We do not store your content or your documents. Files are processed in memory and discarded immediately after the cleaned output is returned to your browser.
What is HTML cleaning?
HTML cleaning is the process of removing presentational, proprietary, and unsafe markup from a fragment of HTML — typically because the markup came from a tool (Word, Google Docs, an old WYSIWYG editor) that injected a lot of styling and ID-attribute noise on top of the actual content. A cleaner output is easier to embed in a CMS, paste into an email template, or feed into a Markdown converter.

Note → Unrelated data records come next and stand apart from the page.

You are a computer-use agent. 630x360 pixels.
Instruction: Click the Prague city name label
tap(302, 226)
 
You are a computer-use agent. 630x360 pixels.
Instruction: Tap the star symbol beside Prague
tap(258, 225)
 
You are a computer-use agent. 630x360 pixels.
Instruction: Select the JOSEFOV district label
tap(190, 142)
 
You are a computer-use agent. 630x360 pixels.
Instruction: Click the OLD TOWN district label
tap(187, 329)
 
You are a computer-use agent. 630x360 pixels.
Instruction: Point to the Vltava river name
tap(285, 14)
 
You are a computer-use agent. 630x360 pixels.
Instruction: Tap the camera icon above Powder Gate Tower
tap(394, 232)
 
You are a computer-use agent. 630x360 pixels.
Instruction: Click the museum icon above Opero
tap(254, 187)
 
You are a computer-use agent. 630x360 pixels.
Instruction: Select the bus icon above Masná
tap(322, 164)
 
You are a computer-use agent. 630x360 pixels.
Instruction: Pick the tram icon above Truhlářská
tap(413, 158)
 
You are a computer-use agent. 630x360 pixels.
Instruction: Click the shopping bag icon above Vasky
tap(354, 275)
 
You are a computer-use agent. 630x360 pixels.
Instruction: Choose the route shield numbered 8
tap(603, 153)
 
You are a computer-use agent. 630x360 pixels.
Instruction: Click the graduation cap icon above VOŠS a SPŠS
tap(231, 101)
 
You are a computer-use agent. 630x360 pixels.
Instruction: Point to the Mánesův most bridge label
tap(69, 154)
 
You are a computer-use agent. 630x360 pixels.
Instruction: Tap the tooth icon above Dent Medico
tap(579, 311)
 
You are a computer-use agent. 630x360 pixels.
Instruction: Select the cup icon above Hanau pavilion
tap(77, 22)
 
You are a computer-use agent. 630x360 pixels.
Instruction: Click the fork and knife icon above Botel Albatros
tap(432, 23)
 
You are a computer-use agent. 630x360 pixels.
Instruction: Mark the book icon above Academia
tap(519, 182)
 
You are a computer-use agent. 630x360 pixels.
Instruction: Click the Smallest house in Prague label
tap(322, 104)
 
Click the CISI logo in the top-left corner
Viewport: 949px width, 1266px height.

Why Word creates messy HTML
Microsoft Word treats HTML as an export format for visual fidelity, not for content portability. When you "Save as HTML" or copy and paste Word content into a web editor, you get:
- Inline style attributes on nearly every tag (margins, font-family, font-size, color).
- Word-specific class names (MsoNormal, MsoListParagraph) that no CSS in your site will ever style.

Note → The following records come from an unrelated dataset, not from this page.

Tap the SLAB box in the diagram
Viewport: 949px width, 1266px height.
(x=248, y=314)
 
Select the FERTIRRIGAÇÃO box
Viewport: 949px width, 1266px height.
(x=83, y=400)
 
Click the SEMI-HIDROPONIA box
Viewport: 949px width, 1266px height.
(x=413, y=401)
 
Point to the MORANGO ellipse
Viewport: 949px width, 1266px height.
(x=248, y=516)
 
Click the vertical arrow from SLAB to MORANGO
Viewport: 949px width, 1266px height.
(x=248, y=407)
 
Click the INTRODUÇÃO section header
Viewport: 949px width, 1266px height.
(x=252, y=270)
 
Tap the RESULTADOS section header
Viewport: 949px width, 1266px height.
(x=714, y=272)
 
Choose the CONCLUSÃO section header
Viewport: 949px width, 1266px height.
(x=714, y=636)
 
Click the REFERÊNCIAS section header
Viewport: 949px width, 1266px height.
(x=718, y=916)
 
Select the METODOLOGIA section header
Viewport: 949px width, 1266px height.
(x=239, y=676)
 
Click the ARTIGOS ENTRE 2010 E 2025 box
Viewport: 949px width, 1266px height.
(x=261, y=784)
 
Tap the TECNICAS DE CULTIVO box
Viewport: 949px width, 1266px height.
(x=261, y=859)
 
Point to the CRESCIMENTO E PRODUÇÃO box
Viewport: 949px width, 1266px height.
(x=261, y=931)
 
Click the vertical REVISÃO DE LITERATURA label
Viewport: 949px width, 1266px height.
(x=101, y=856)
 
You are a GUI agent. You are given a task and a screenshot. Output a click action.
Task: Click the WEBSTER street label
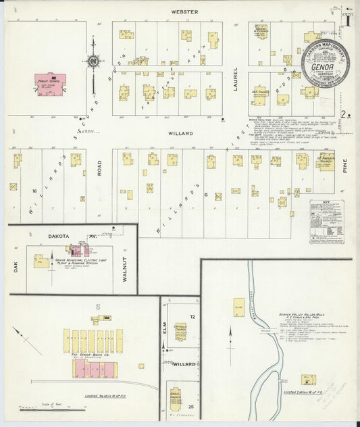pos(179,11)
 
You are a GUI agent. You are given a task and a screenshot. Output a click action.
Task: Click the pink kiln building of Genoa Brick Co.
pos(95,369)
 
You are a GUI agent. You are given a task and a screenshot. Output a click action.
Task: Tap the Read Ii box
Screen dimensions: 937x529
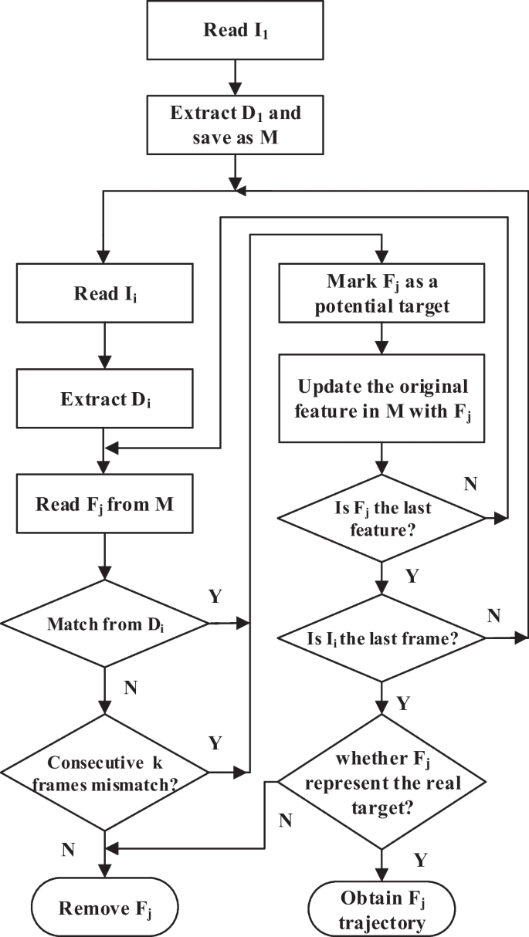click(x=103, y=294)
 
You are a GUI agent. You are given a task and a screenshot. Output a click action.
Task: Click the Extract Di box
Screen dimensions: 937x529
click(x=103, y=401)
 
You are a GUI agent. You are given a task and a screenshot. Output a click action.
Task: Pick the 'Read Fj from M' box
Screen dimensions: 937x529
click(x=103, y=506)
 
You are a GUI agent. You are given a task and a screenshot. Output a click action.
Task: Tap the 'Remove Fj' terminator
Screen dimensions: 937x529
click(x=103, y=906)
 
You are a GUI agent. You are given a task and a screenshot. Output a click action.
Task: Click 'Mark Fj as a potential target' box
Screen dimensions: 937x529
click(x=381, y=294)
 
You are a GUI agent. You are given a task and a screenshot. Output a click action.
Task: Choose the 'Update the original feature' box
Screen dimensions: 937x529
click(x=381, y=398)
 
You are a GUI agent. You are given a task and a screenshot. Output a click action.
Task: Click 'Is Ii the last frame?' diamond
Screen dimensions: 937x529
click(x=381, y=638)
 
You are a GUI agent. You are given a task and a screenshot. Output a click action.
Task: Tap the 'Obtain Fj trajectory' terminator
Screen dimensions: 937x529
click(x=381, y=908)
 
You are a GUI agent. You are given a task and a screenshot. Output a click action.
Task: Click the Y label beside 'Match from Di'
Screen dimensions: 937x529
click(x=215, y=596)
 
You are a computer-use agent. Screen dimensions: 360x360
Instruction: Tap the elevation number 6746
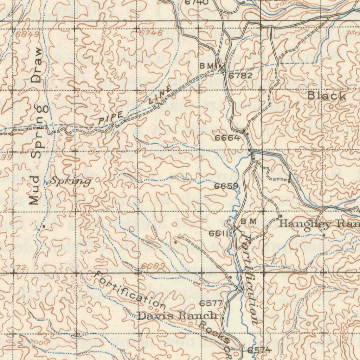click(x=151, y=33)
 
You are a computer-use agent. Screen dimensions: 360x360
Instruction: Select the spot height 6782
click(x=240, y=76)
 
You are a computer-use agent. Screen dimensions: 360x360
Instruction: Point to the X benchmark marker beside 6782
click(x=221, y=68)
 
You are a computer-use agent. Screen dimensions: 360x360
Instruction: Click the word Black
click(x=327, y=96)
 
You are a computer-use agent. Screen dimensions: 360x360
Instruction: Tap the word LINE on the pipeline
click(x=160, y=96)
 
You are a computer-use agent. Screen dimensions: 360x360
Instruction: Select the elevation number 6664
click(x=228, y=138)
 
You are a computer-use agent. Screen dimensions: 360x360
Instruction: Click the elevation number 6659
click(x=227, y=186)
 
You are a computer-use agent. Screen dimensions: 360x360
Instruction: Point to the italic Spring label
click(x=70, y=181)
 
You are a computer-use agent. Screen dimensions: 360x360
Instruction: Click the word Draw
click(x=36, y=65)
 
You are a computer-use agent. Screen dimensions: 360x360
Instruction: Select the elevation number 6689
click(x=154, y=266)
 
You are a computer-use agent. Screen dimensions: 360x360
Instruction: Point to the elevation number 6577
click(x=211, y=303)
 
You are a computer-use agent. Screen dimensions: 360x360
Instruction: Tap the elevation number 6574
click(x=259, y=350)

- Microsoft conditional comments (<!--[if mso]>...<![endif]-->) that target old versions of Outlook.
- Namespaced XML tags (<o:p>, <w:document>) and xmlns declarations.
- Empty <span> wrappers and empty <p> blocks left behind by tracked-change history.
None of this affects how the content looks once you re-render it cleanly in HTML. Stripping it shrinks the document, makes it portable, and removes incidental browser-quirks Word relied on.
Mode presets — when to use which
The "Mode preset" dropdown picks a curated set of cleaning options for a specific destination. The advanced checkboxes below the dropdown let you tweak any individual switch if a preset is close to what you want but not quite. "Custom" mode honours every checkbox literally — no preset overrides.
Custom
Honours every checkbox as-is. Pick this when you want fine-grained control and you already know which switches you need on or off. The default checkbox state strips inline styles + classes + empty tags + spans + comments + MSO noise, which is a reasonable middle ground for most pasted Word content.
Best for: one-off cleanups where you want to see exactly what is being touched.
Minimal Clean
The lightest preset. Strips only inline style attributes, HTML comments, and Microsoft Office noise (MSO conditional comments, Word's namespaced tags, mso-* CSS declarations). Classes, IDs, empty tags, and <span> wrappers are preserved.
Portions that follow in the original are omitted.